The film is an adaptation of John Braine’s 1957 novel of the same name, and Slayton was spot-on to cast Laurence Harvey in the roll of leading man, Joe Lampton. Lampton is an extremely ambitious 25-year-old accountant for the local government in Warnley — a dirty, smokestack-filled industrial town, just after the end of the war. He believes the only way to shake off the dirt of his social class is to manipulate and connive his way to the top. Like his character, Harvey was also a bit of a fish out of water — a Lithuanian actor who felt the need to change to a much more Anglicized stage name. From the opening of the film, Lampton seethes with class envy. He sees Susan Brown (Heather Sears), the naive daughter of the biggest business owner in town and immediately realizes he must have her. (Or at least must have everything that comes with her.) Lampton’s poor parents question him about his real motivations, asking, “You wouldn’t sell yourself for a handful of silver?”

Lampton goes to see an stage play and first notices Susan playing one of the characters. Also onstage is aging beauty Alice Aisgill (Simone Signoret of “Les Diabolique” fame, who later was the first French person to win an Academy Award for her performance in “Room at the Top”), the wife of a mean and philandering husband, who treats her like dirt. Despite his manipulative manner and ambition, Lampton does notice how Alice is treated — and begins to feel more for her. It’s as if the two a misplaced, Lampton a smart man who can’t rise above his class and Alice a charming woman who is trapped in a horrible marriage. And that begins one of the film’s early dilemmas: Does Joe go after Susan, the childlike girl who comes with social standing and riches, or does he pursue the very real Alice, who is a worldly and kind stage actress and a girl of his own class?

In one of the most beautiful scenes in the movie, Lampton and Aisgill drive out to a lookout point to get away from it all, the grit and grime of belching smokestacks and the dim reality of an grey and industrial England. They sit in the car, top down, taking in their heavenly escape, viewing the town from above. It’s romantic, the mise-en-scène falling into film noir, as Lampton lights a cigarette — both staring into each others’ eyes. He slowly takes the cigarette from his onw mouth and places it gently between Aisgill’s lips, allowing her a few puffs, before taking it back. It’s the beginning of the end, in many ways.

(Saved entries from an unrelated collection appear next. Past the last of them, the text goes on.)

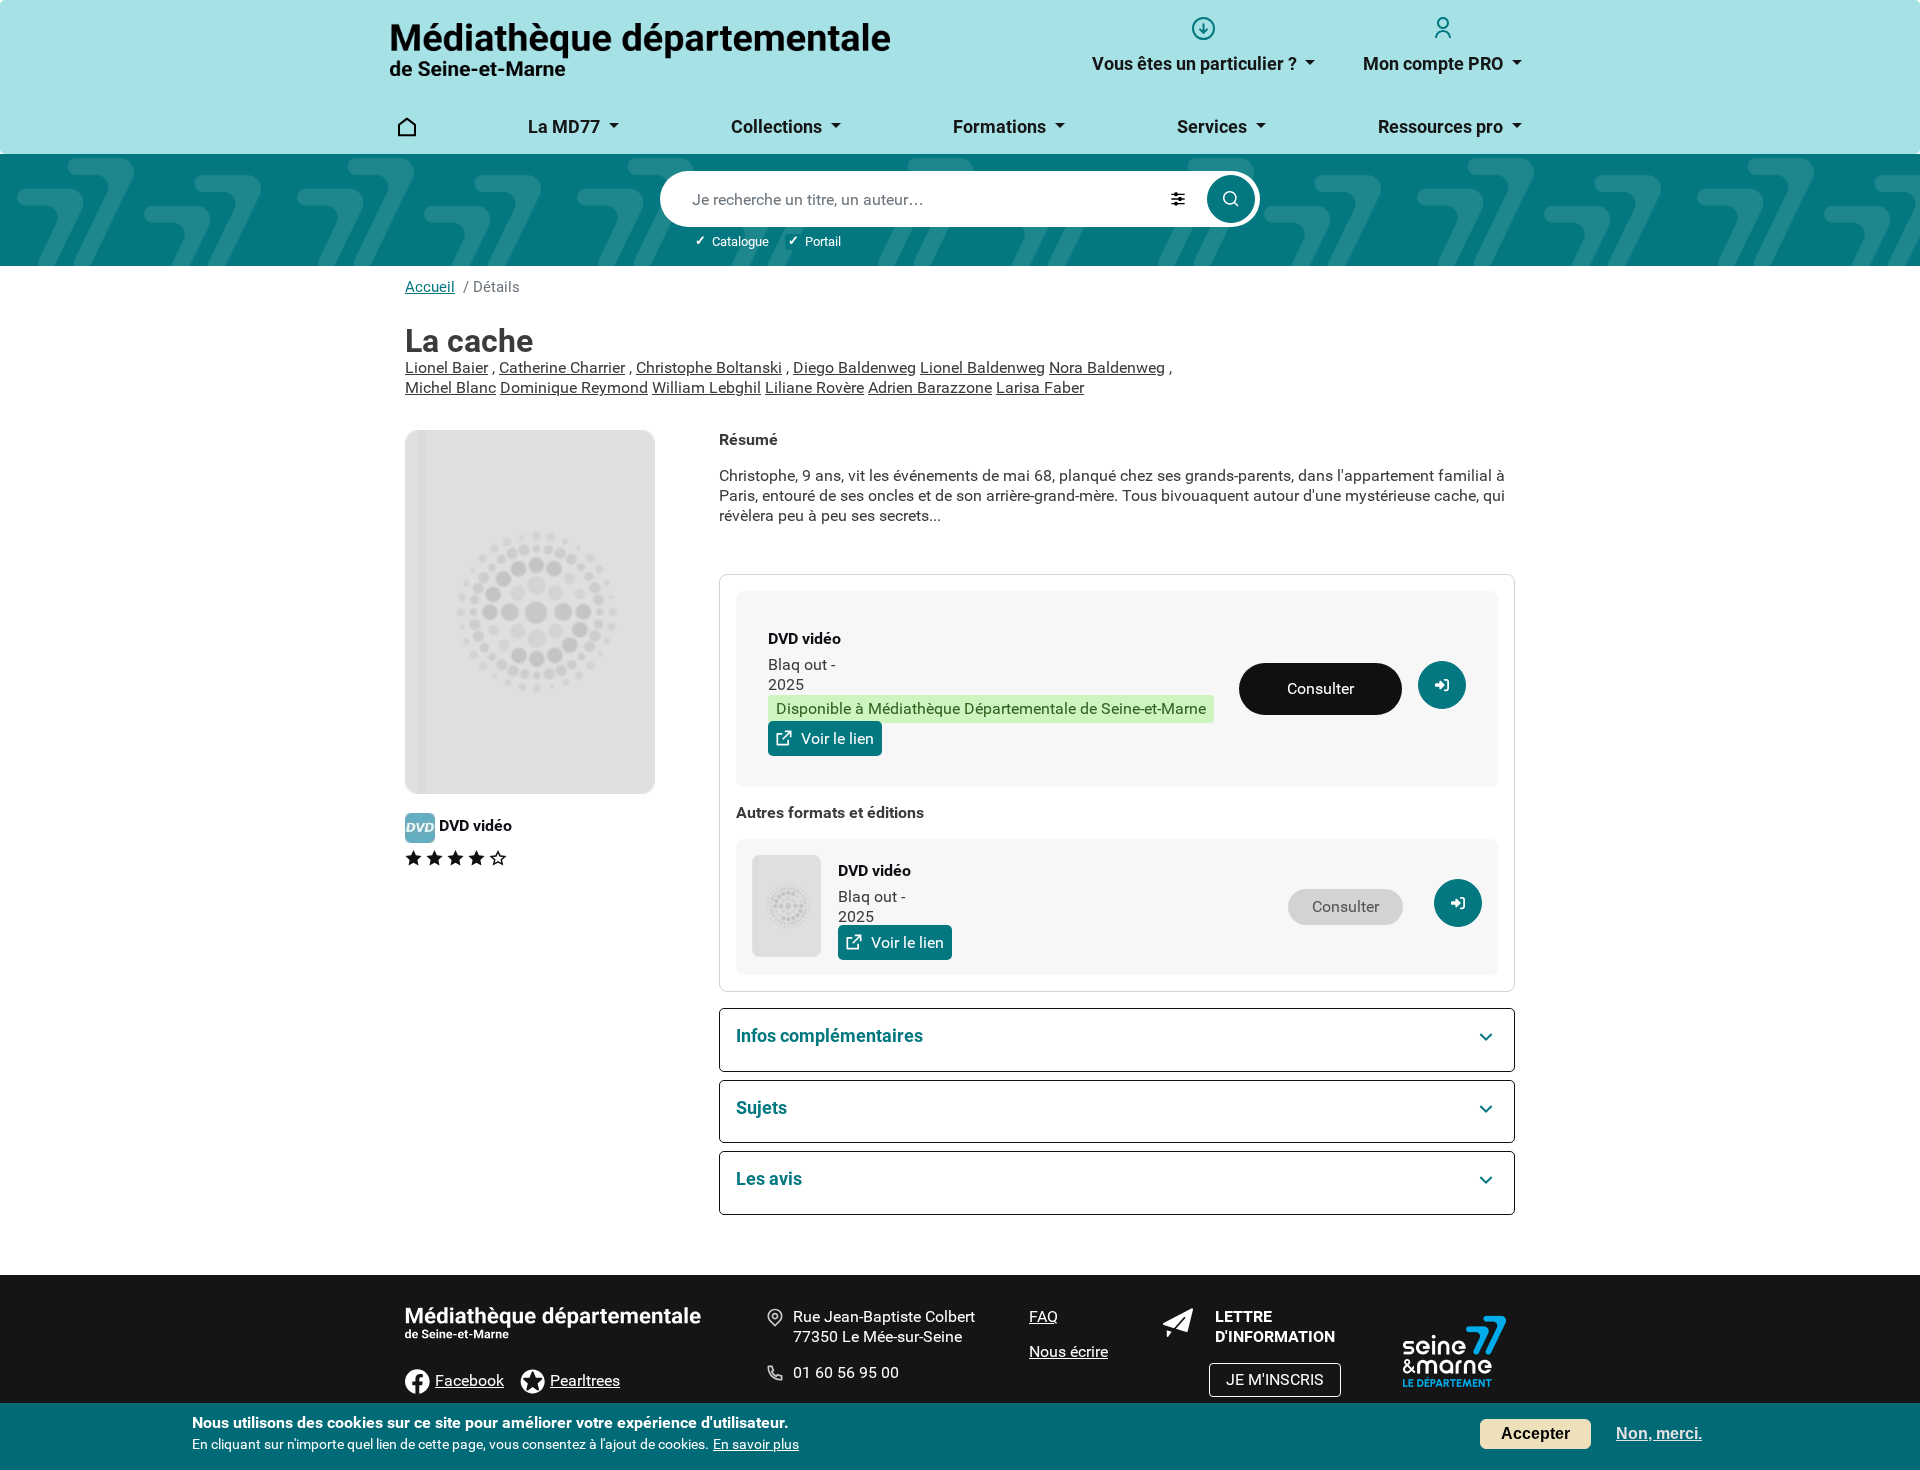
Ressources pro (1442, 126)
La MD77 (566, 126)
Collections (778, 126)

There are a number of scenes used to set up the difference between Lampton’s class and those of the family of the other girl he’s pursuing. Joe is at a formal ball, and sees Susan with her family, their friends, and her boyfriend (who she does not love) and walks up to the table to greet her. Her powerful father asks Joe where he’s from and begins to question him about people from that town that he should know, if he were rich that is. And of course Joe doesn’t know any of them. The intent is to humiliate Joe and he knows it. In another scene, Joe travels back to the town where he grew up, where he visits the crumbled remains of his boyhood home — where his mother and father died in an air raid. While he’s looking at what used to be, a little girl with dirty clothes stands atop the heap and sweetly yells out to him, “This is my home. This is my home.” He picks her up off the dangerous jaded rocks to place her on the solid ground and she asks him, “Do you want to see my garden?” She shows him a little plot of flowers growing within the broken stones of his former home. It’s a sweet scene, turned sour, when the girl’s mother comes out from across the street, grabs the girl, and tells her never to talk to strangers. The scene is used to show that Joe is no longer part of his lower class society anymore either. He’s trapped in a sort of middle ground where he can’t climb the ladder nor can he go back to what he once was. “Room at the Top” is a film where everyone is being judged in some way. Susan’s upper class father calls Alice an old whore, even though she isn’t. Joe talks with his friend and colleague about how he judges women on a number scale.

The black-and-white cinematography by Freddie Francis is masterful, capturing clear lights and shadows — giving a very real feel to the dirt-lined streets, dingy pubs, apartment interiors and poverty stricken ways of an industrial town. Francis has quite a strange and wide-ranging career as a cinematographer, working with David Lynch three times in the films “Elephant Man”, “Dune” and “The Straight Story”; with Jack Cardiff on the D.H. Lawrence adaptation “Sons and Lovers”, and Martin Scorsese in the remake of “Cape Fear”.

Even the sexuality in the film is handled with an adeptness that you don’t often see in older pictures or modern ones. In one of the more telling scenes in the film, Joe takes Susan away to a remote area and finally sleeps with her. We don’t see the actual sex, but we see its aftermath. Susan wants to bathe in the afterglow, it being her first time and all. She asks Joe if he feels different. Of course, the audience knows that Joe is a seasoned man, and has been sleeping with Alice. Joe doesn’t say much but we sense his disappointment. Yes, he now has everything. But that everything is a naive girl who is unaware of the world around her,. And he’s just seduced her for reasons he barely understands himself. And what does that make him?